El hombre caído por el pecado original languidecía y su alma era condenada al infierno, siendo víctima del demonio que había plantado en su alma las 3 pasiones más funestas, de las cuales se derivan las demás, que son: el orgullo, la avaricia y la sensualidad. El Verbo Eterno del Padre Celestial, uno con Dios en el Espíritu Santo, en la morada eterna se compadecía del hombre al verlo esclavo de tan desordenadas pasiones que lo conducían irremediablemente a la muerte eterna; el hombre, aquél que había sido creado por Dios, para ocupar los lugares vacíos que el ángel maldito había dejado en la ciudad celestial, iba a hacerle compañía en el Infierno a ese verdugo cruel y despiadado, capaz de sumergirse en lo más profundo del lago de fuego con tal de hacerle sufrir al infeliz condenado el suplicio de ese fuego vengador. El Verbo Eterno ansiaba encarnarse para ser herido desde la punta de los pies hasta la cabeza y darle la inmensa alegría a Dios al hacer su santa voluntad, con su sacrificio redentor curarnos de las llagas que producen en nuestras almas esas terribles pasiones y abrirnos las puertas del Cielo que habían sido cerradas por Dios al ver al hombre caído en el pecado; ni un solo hombre o mujer iban al Cielo.

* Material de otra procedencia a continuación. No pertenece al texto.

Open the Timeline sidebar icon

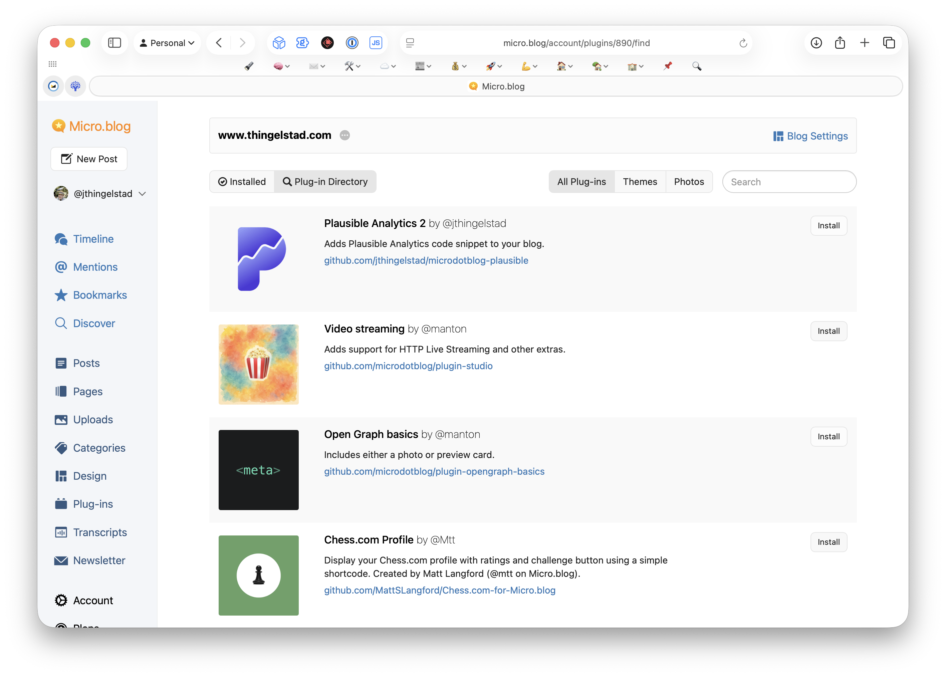(61, 239)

Si el Verbo Eterno no se hubiese encarnado en el vientre purísimo de la Santísima Virgen María, toda la humanidad hubiera sido arrojada al infierno y ni uno solo se hubiese salvado; era necesario que Dios enviara a su víctima, el Cordero Celestial, para que por sus méritos infinitos Dios pudiera repartir su gracia a los pocos hombres que se inclinaban hacía el bien; así, con ayuda de la gracia, lograda por Jesucristo, Nuestro Amable Redentor, Dios ayudaría a todos aquellos hombres que detestaran el mal y aunque no pudieran ir al cielo los mantendría en un lugar, sin sufrimientos y con algunos gozos, esperando la llegada de aquél que es fuente de vida eterna: Jesucristo, verdadero Dios y verdadero hombre.